Two older composers, Frank Ticheli, best-known for his band music, and British-born Paul Crabtree, are represented here by “Earth Song” and “Death and Resurrection,” respectively. Ticheli’s straightforwardly lovely piece is about an artist taking refuge from the world’s miseries, while Crabtree’s more recondite but no less beautiful motet blends three disparate texts into a moving meditation on eternity. Its last section in particular has in its three iterations an echo of the great Tudor Catholic composer Thomas Tallis in its soaring lines and sense of endless unfolding.

The record also contains two Shaker hymns, “Give Good Gifts,” from the 1893 Mount Lebanon songbook, and “Followers of the Lamb,” which might be considerably older. These get vivid, vigorous readings that contrast quite starkly with the more learned sophistication of the rest of the music on the disc. The only other music by a non-living composer on the recording is that of Samuel Barber, whose music a staple of concert halls everywhere, and who is one of the very few composers of his generation (1910-1981) to become part of the permanent repertory, primarily for his Violin Concerto and above all, his Adagio for Strings.

Barber wrote a good deal of vocal music (he was a good singer himself, and the nephew of Louise Homer, who was a major opera star at the turn of the last century), including Reincarnations (Op. 16), a setting of three poems by the Irish writer James Stephens. This difficult but rewarding piece is masterful and uncompromising, and Seraphic Fire and Quigley have done a real service by including it on this recording.

The recording ends with a work by the elder statesman of American choral music, 71-year-old Morten Lauridsen, who has taught for more than 40 years at the University of Southern California. His Mid-Winter Songs, a collection of five songs set to texts by the English writer Robert Graves, is a majestic essay in pale light; the overall flavor of these songs is tonal but austere, with a powerful piano part, played expertly here by Anna Fateeva, that adds to the impression.

I’ve only had time to listen to the recording (via iTunes) a couple of times, but it is impressive. The singing is excellent, the readings uniformly good, and it is, as always with this group, a project carried out with the utmost seriousness and integrity. Best of all, this is a document of a living American choral tradition, a tradition with a giant repertoire that is mostly known only to its practitioners, especially in academia.
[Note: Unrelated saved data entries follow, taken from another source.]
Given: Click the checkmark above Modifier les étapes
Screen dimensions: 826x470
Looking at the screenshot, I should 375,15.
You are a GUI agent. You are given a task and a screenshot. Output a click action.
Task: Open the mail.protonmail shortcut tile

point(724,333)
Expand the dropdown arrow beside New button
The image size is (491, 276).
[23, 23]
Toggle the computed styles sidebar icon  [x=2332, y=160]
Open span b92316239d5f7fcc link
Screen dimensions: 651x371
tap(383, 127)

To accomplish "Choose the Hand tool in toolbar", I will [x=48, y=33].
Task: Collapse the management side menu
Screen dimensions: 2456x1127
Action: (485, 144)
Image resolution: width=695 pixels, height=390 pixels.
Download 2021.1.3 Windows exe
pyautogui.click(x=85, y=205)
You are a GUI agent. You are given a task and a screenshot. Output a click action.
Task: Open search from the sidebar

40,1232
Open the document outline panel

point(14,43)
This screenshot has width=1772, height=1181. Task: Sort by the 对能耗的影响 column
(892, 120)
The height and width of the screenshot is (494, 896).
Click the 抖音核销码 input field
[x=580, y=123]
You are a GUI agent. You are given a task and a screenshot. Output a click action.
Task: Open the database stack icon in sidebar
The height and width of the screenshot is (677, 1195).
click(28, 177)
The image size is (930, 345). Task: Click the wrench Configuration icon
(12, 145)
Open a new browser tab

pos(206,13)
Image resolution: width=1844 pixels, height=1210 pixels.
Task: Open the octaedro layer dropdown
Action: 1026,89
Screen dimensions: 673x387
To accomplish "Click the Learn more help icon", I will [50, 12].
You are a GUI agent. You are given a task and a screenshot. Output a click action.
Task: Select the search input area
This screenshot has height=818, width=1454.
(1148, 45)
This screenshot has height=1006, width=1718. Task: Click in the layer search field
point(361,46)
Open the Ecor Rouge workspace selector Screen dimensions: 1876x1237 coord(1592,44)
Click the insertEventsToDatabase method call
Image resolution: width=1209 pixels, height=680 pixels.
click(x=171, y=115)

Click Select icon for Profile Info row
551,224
And while there’s no shame in that, this is music that all Americans can be proud of, and that we should all get to know. Homegrown American classical music has had a low national profile for 200 years (with the possible exception of the years just before and after World War II). But it seems to me that the current crop of young classical musicians is making an excellent case for American performers and composers, and it’s recordings like this one that add some heft to our cultural powers of persuasion.